Mas os libaneses não se limitam a protestar de mãos dadas. As escolas e bancos estão fechados, assim como muitas outras empresas. Muitas estradas estão bloqueadas há vários dias. O ambiente é pacífico e muitas vezes de festa. Grita-se “revolução” e “o povo quer a queda do regime”. Há quem acampe nas praças. Para além das tradicionais barricadas com pneus a arder, vários dos bloqueios são originais: num está montada uma sala, com sofá e frigorífico incluídos, noutro há aulas de yoga, noutros ainda toca-se música e dança-se. E, na manhã seguinte a cada dia de protestos, o cenário tem sido o mesmo: centenas de pessoas limpam os detritos do dia anterior.
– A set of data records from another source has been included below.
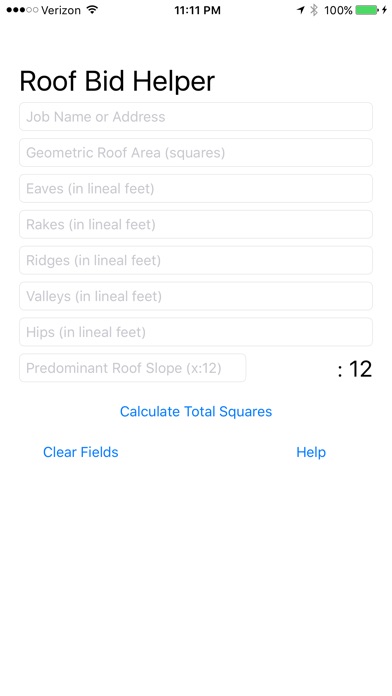Click the ': 12' slope label

[354, 369]
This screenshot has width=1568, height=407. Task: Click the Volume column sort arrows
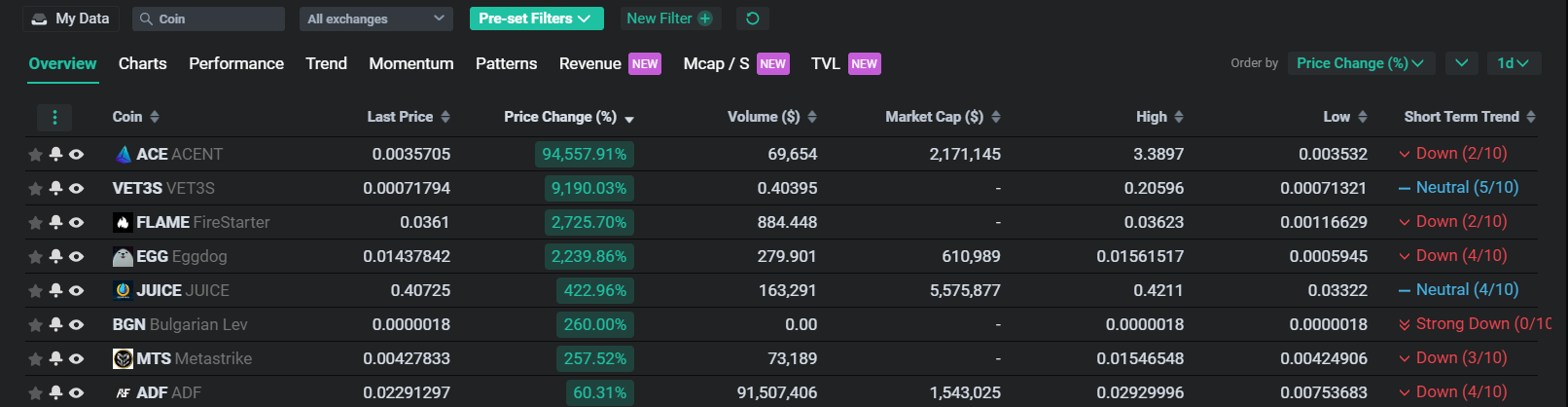coord(812,117)
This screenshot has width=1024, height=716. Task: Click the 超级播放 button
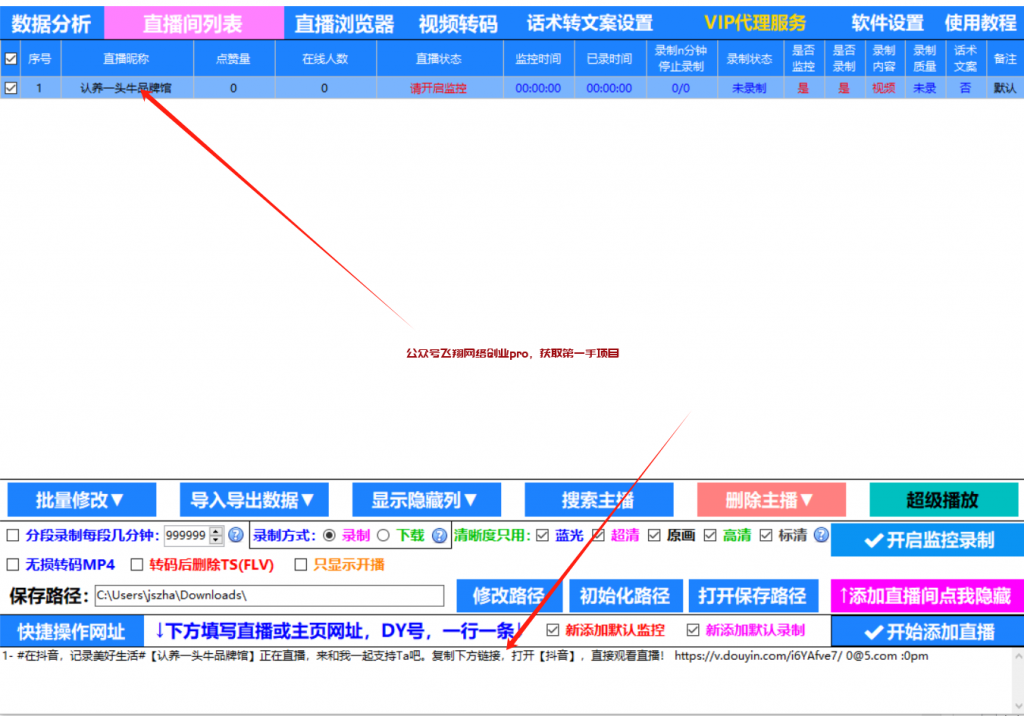coord(942,500)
Apesar do clima geral, não deixam de existir incidentes. Sexta-feira, o exército abriu fogo sobre um grupo de pessoas que estava a bloquear uma estrada em Tripoli, tendo resultado do incidente pelo menos seis feridos. Esta segunda-feira a tentativa de bloquear a estrada para o aeroporto levou a uma outra intervenção da tropa.

A crise aperta

Não são só os números dos protestos que impressionam. Os da crise também. As reservas de trigo só durarão vinte dias, devido à falta de moeda estrangeira para pagar importações. A dívida pública é uma das maiores do mundo atingido mais de 150% do PIB. E teme-se que a reabertura dos bancos possa redundar numa corrida à retirada dos depósitos.

Uma outra forma de crise tem sido mais permanente: faltam eletricidade e água potável frequentemente e o lixo não é recolhido em muitas áreas.
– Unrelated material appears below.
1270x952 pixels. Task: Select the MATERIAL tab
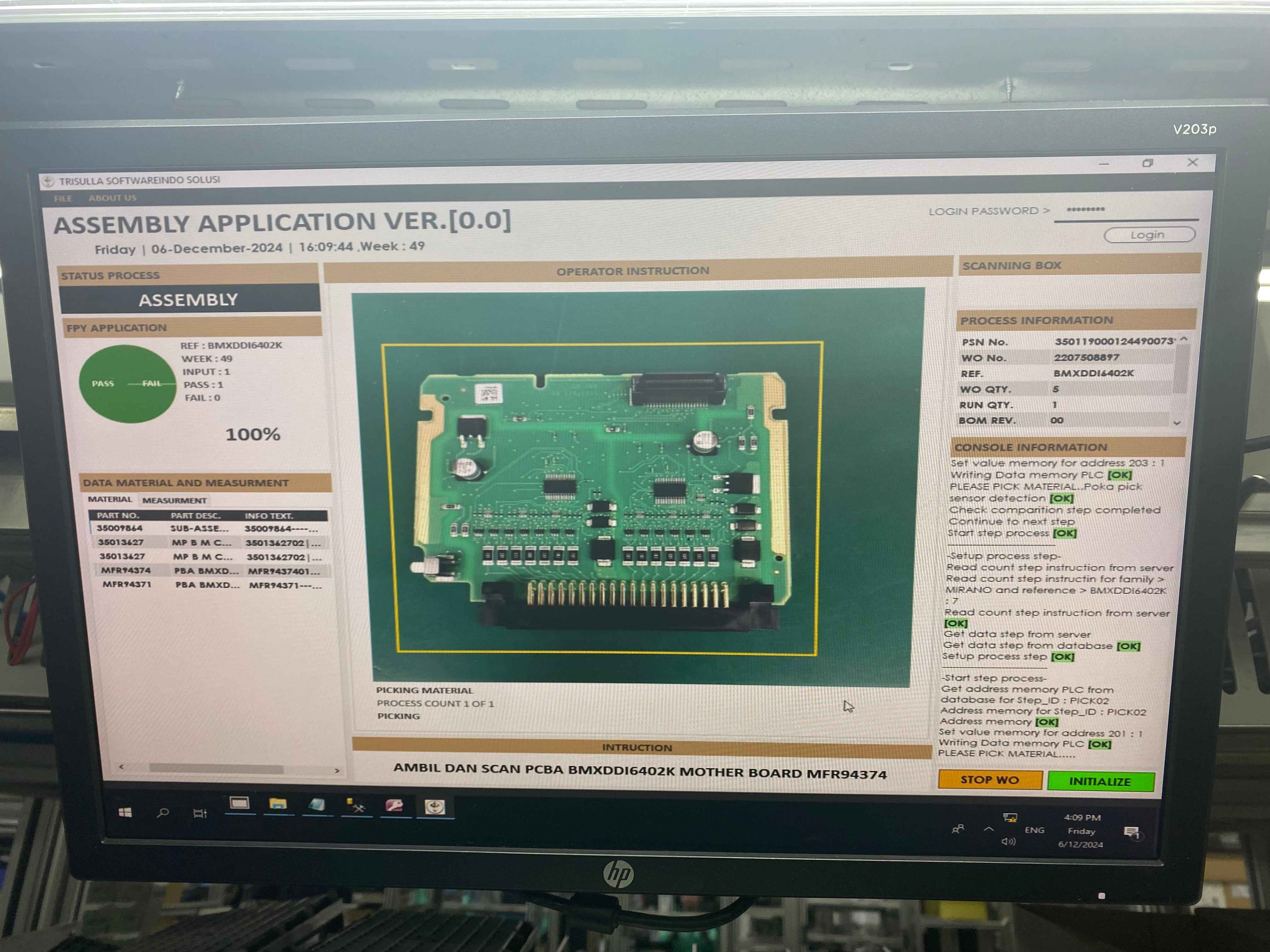[x=112, y=499]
De forma a responder aos protestos e à situação de emergência económica, o primeiro-ministro libanês Saad Hariri apresentou um pacote de medidas que foi visto como apenas mais uma tentativa da elite se manter no poder.

Saad Hariri demite-se

Após 13 dias de protestos massivos, o primeiro-ministro do Líbano, Saad Hariri, anunciou a entrega do seu pedido de demissão ao Presidente, Michel Aoun. Os manifestantes que se manifestavam nas ruas, aplaudiram o pedido de demissão de Hariri.

A agência Lusa refere que antes da demissão, houve choques de homens armados, associados ao movimento Hezbollah, contra os manifestantes, derrubando tendas e partindo cadeiras.

Hassan Nasrallah, líder do Hezbollah, não apoiou a demissão do governo. Segundo a imprensa internacional, também os governos da França e dos Estados Unidos defendiam a manutenção de Hariri como primeiro-ministro.